Lastly, on a national level, the government needs to levy punitive penalties on the three credit card companies involved and find an institutional strategy that prevents any reoccurrences of this incident. As a result of this huge information breach incident, credit card companies will face three-month suspensions and high-level officials including each company’ CEOs resigned as a sign of their deep regret. However, these punishments are not enough to prevent the reoccurrence of such an incident. In order to guarantee the rights of customers, the Democratic Party has called for the institution of punitive damage reimbursement, and a class-action suit. A punitive damage reimbursement is the system in which customers may receive compensation considering the occurrence of an illegal behavior that deserves ethical condemnation. A class-action suit is a collective action system that simplifies complicated legal procedures for victims who share similar cases. Through devising its response, the government should try to restore the confidence of financial consumers.

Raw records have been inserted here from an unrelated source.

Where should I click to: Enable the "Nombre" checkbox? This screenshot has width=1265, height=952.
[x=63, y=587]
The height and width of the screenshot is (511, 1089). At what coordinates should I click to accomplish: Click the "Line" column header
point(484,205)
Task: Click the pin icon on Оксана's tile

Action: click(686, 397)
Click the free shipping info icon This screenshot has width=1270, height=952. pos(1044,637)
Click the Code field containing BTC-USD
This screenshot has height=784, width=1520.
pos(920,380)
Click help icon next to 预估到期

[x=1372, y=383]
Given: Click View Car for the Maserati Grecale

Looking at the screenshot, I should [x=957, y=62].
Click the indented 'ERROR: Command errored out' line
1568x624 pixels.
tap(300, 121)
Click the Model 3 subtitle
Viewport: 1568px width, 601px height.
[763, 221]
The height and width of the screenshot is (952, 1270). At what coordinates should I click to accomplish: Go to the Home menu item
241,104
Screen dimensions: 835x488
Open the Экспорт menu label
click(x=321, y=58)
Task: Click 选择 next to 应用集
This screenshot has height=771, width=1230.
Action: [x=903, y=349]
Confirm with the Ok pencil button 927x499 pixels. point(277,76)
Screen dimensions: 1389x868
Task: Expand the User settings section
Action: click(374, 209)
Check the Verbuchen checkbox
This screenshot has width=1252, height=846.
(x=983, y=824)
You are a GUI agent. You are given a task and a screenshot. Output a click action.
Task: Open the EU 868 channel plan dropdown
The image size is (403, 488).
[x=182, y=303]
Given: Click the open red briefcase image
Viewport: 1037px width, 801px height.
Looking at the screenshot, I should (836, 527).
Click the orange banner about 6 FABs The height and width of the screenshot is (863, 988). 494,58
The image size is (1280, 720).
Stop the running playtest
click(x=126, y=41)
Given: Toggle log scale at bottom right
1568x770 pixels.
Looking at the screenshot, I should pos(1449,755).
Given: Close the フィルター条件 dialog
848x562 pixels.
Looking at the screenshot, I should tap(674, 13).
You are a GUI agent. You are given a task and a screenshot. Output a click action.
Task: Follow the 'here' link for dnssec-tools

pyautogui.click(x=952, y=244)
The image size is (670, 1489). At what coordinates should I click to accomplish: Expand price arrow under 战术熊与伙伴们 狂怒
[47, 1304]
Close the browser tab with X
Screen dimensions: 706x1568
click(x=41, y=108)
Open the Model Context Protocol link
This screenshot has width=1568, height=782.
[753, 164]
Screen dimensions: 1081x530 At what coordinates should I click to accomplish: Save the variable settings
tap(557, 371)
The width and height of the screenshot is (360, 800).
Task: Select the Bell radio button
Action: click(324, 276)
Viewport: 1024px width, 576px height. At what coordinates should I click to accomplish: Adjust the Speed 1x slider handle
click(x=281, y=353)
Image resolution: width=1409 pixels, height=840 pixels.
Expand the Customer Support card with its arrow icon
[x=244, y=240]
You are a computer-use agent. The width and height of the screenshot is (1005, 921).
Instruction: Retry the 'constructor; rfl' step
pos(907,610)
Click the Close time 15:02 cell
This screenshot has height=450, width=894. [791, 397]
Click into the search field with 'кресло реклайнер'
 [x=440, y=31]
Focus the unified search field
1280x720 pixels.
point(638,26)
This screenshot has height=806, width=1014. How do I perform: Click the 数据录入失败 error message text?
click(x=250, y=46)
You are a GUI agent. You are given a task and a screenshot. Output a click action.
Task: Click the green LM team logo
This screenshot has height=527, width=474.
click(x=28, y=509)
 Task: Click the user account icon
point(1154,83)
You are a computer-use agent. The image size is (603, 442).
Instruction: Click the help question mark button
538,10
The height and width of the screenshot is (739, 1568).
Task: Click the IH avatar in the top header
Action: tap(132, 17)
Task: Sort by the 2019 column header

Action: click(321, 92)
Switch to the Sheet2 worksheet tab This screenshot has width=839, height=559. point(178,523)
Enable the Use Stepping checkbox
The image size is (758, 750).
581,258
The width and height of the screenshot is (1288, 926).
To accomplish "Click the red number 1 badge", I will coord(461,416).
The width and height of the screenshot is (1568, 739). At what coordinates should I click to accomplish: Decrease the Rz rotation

South Korea became one of the world’s top users of credit cards. Every economically active population possesses over 5 credit cards on average, and the percentage of those using credit cards in consumption expenditure is now almost 60%. The most severe damage caused by this incident is that it damaged the public‘s confidence, which is the fundamental in a credit using society. In losing public trust, the financial companies whose business is based on consumer’s confidence are facing their greatest crisis. In this sense, the selling and buying of the confidence of the public may not be allowed to continue in the future.